Foreman Swung Jury To Deliver $1B Apple Patent Judgment
SAN JOSE (CBS 5) -- It appears Apple Inc. can thank an electrical engineer who was elected jury foreman for the $1.049 billion patent infringement verdict delivered last week against smartphone-producing rival Samsung Electronics.
Velvin Hogan, who has defended some of his own patents in the past, told CBS 5 he was watching a movie when he had what he described as a "light bulb moment" - a revelation that would turn the case.
"I was watching a movie, but I was thinking about this and all the claims, one in particular, and I thought to myself, I can defend this. Then I thought, if I can defend this patent, as though it were my own, then I need to go back and tell my fellow jurors about this," he explained. "I knew if I could defend this like it was mine, then I needed to look at the others."
Hogan said it was at that very moment that $1 billion "went from left to right," so to speak.
"Yes, it did, it did," he recounted in an interview on Sunday evening.

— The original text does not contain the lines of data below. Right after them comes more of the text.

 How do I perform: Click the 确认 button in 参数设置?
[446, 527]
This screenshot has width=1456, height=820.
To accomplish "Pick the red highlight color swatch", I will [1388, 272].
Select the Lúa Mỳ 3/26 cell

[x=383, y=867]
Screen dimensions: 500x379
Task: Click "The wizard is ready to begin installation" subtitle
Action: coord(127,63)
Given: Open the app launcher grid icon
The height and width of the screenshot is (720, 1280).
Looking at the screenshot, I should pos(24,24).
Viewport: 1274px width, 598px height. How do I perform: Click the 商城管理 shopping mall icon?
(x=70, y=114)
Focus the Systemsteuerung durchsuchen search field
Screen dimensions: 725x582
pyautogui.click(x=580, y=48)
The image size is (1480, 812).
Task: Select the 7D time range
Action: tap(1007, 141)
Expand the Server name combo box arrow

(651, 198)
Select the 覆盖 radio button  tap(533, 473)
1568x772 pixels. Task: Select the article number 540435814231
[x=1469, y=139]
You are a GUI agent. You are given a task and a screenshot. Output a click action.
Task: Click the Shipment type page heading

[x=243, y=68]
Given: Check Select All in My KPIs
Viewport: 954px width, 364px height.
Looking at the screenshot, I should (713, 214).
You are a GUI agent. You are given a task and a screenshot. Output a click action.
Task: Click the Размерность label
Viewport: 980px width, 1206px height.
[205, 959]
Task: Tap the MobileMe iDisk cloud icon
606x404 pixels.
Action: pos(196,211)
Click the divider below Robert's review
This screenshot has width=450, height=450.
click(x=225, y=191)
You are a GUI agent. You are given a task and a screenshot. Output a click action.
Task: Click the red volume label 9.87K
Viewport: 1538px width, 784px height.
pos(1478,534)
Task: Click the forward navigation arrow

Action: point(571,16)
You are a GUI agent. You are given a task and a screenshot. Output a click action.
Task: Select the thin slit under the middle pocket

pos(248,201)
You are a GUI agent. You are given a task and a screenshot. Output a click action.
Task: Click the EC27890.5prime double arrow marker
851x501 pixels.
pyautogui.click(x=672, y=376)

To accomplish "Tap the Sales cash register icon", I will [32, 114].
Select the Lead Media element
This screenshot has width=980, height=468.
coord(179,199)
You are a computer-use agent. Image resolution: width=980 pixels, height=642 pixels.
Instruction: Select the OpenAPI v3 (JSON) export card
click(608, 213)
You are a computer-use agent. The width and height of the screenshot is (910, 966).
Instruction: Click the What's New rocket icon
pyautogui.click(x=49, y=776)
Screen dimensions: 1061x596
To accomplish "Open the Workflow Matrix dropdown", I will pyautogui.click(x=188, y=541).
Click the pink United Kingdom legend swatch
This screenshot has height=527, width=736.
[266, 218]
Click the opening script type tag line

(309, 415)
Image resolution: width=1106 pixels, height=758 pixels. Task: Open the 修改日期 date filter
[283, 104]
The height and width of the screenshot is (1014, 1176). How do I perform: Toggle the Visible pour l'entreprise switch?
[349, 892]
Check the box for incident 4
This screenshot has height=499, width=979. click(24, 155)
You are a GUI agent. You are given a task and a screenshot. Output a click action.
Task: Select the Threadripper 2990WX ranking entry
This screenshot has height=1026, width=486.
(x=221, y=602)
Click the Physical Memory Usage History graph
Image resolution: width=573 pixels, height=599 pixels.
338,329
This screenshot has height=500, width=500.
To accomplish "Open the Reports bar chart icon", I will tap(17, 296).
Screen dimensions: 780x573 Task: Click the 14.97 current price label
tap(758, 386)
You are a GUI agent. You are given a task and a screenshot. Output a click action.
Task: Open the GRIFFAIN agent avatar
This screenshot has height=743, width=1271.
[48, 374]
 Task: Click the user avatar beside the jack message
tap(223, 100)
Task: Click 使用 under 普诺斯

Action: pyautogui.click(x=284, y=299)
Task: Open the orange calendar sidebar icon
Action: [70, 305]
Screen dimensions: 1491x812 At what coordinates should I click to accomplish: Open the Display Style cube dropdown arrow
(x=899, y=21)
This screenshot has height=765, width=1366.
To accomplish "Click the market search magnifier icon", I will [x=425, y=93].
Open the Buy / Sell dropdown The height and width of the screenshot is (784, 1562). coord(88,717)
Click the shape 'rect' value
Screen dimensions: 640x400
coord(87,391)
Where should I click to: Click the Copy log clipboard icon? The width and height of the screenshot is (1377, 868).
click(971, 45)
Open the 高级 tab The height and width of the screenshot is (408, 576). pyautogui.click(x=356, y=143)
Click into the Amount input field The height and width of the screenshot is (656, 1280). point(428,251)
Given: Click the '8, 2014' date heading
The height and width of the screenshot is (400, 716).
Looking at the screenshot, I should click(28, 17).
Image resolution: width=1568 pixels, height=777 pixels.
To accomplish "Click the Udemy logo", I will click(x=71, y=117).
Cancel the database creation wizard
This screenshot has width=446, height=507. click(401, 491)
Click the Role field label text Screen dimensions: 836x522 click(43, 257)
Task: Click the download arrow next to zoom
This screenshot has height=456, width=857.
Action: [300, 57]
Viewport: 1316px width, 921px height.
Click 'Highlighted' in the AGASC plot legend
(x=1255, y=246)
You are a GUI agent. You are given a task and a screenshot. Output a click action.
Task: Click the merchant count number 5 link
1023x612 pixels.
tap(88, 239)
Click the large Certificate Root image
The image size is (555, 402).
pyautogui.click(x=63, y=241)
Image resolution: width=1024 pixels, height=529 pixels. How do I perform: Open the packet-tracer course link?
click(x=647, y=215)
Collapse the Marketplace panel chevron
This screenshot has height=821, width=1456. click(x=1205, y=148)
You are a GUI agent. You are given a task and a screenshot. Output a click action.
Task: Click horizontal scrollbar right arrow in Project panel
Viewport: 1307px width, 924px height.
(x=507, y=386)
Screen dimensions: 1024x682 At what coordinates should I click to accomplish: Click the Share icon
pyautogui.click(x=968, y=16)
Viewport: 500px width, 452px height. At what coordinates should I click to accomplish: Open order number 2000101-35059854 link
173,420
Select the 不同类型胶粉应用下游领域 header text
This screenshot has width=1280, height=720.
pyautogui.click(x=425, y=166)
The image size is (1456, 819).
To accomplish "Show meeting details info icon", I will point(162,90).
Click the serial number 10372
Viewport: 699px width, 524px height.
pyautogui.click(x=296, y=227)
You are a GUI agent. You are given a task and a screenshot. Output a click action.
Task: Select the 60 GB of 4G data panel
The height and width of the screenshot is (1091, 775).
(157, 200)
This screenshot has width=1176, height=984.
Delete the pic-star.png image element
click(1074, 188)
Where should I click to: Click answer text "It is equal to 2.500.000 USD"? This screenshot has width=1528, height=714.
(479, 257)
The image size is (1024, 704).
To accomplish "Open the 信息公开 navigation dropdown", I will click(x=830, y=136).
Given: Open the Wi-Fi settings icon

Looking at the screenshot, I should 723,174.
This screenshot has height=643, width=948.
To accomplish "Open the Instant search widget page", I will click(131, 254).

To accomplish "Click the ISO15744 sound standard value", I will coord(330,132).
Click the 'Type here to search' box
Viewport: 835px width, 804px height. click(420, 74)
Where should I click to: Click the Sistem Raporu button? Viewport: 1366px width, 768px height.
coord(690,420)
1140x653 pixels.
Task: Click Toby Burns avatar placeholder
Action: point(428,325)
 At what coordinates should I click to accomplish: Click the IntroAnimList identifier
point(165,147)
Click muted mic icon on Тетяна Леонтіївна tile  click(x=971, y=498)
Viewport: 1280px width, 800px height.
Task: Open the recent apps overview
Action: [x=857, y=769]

Hogan then went about guiding his fellow jurors - an eclectic mix that included two engineers, a young rock music enthusiast, a Navy veteran, bike shop manager and a homemaker - through the herculean task of deciding who owned what in this battle of technology titans.
The outcome was what another juror described as a "mind-boggling" amount of damages that they decided to award Apple.
Manuel Ilgan, an electrical engineer, said the enormity of their decision hit him when he was using a calculator to tally up the award total for Apple.
"So, I was doing the calculation, I was adding it up, It was about 22 items, if I'm not mistaken, I hit the equal sign, 'Holy Smokes' I was surprised," Ilgan told CBS 5. "It was 1.049. So one billion, 49 million. It was mind-boggling for me, we came up with that number."